Ninjastic
PostEdited versionsQuotes to this post
Post
Topic
Board Bitcoin Technical Support
Re: How to recover your wallet.dat encryption password (Brute force)
by
biggie
on 11/07/2013, 02:03:30 UTC
Quote from: NEICH on June 17, 2013, 08:13:06 PM
Dear Sharky444,

It depends on how you can delimit your calculation...

Two cases:

(A) Let's imagine you know some of the characters you used... Or someone knows you usually use numbers and certain symbols.... a very short list would include 20 characters ...
But let's imagine you are very sure that with only 12 chars it would be enough..... With 12 chars you will reach an amount of 20^12 = 4096*10^12 combinations.
The current brute force has a bitcoin client passphrase limitation: It can only check about 10 phrases per second due to security reasons.
This means that one PC, will take 13.168.724 years.

Now lets imagine you can run up to 6 virtual machines in your PC, in each of them you run the brute force script against the bitcoin a copy of the wallet client.... then the pc will need 1.316.874 years.... Now lets imagine you are really rich or an awesome hacker and you can have 100.000 computers working for the wallet password.....  Then you will spend 13 years for obtaining the password...... In addition, you would need the wallet.dat file.... that in fact is not very easy to be obtained.

Now, go to a more realistic situation:
(B) You have no idea about the used password characters.... you may have upper-cases, lower-cases, numbers, symbols.... You should include a lot of characters for your combinations calculation... Then you may consider 85 characters...  {a...z, A...Z, 0..9, !"·$$%&/()=?¿^<>@#~|[]{}€*¨Ç;:_/*......... etc)
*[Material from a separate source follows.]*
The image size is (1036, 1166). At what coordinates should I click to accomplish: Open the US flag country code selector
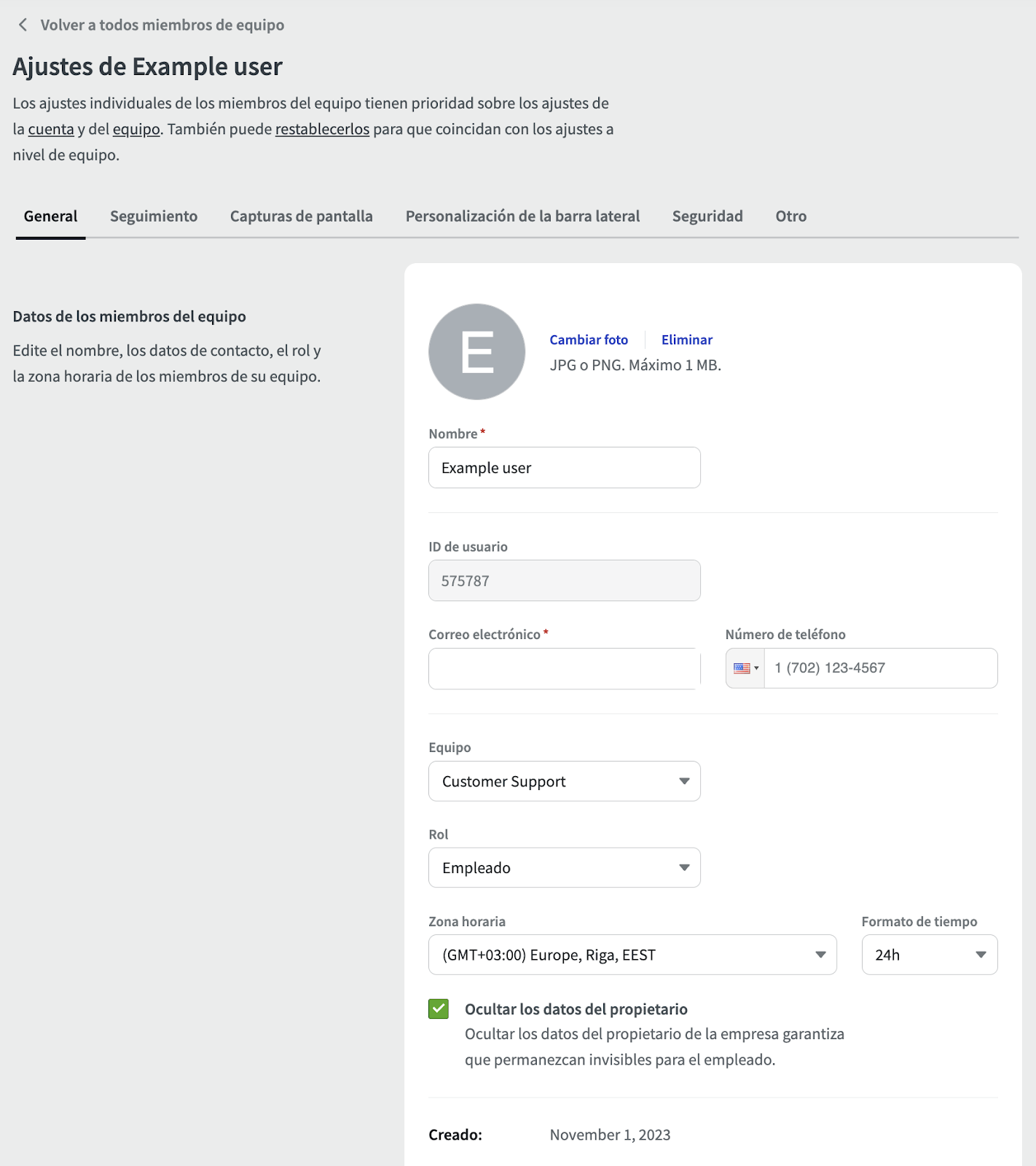click(x=745, y=668)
Same calculation will lead to a brute force time of 762.183.626 years
In this case, if you want to get the password in a reasonable time (about 1 month) you would need 762.183.626.000.000 computers.
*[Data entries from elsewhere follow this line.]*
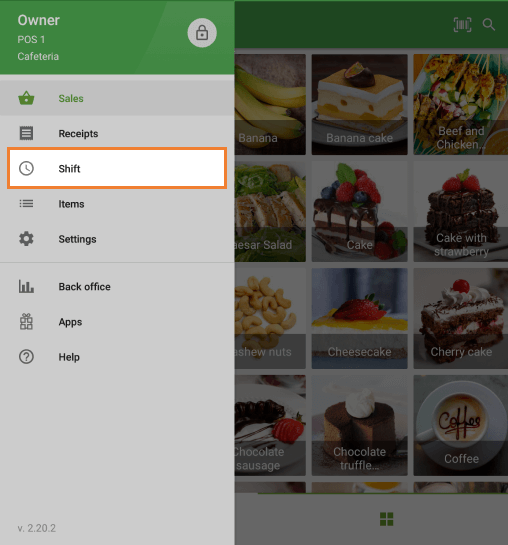The image size is (508, 545).
Task: Pick the Cherry cake item tile
Action: 461,318
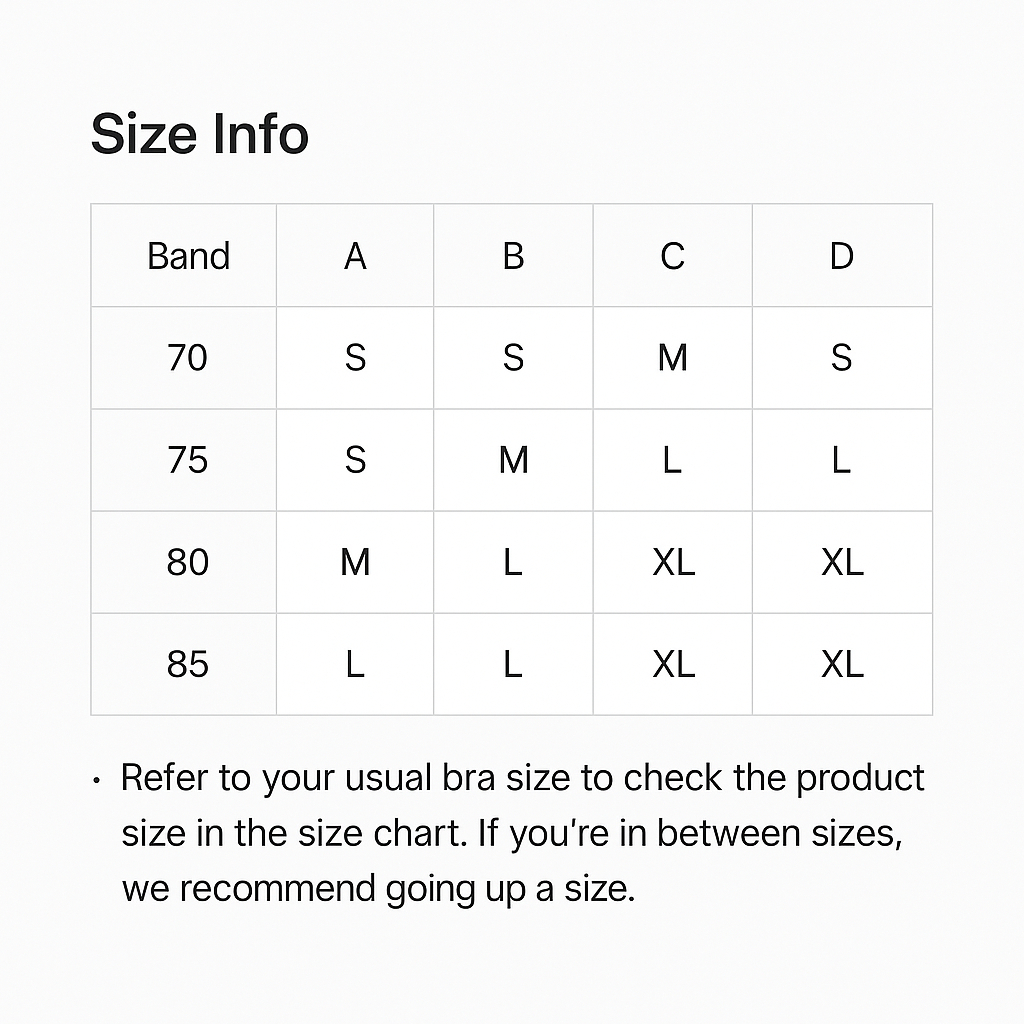Click the XL cell for band 80 cup C
This screenshot has width=1024, height=1024.
tap(672, 562)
From my point of view, 12 characters is a long and very safe password... maybe too long for our minds.
I think it is safe enough to use passwords of 10 characters, where you alternate text, upper/lower-cases, numbers, and rare symbols.... Considering that some brute-force dictionaries may not be treating very rare symbols for reducing the combinations number... if you are using rare symbols you will increase a lot your password safety:  "¬ ~| % ` [ ] } etc..."




Thank you for the info !

Only one thing, the limitation of 10 per second is just coded in the client software right ? So a programmer can change that and recompile the client and this allows you to use all you got in computing power.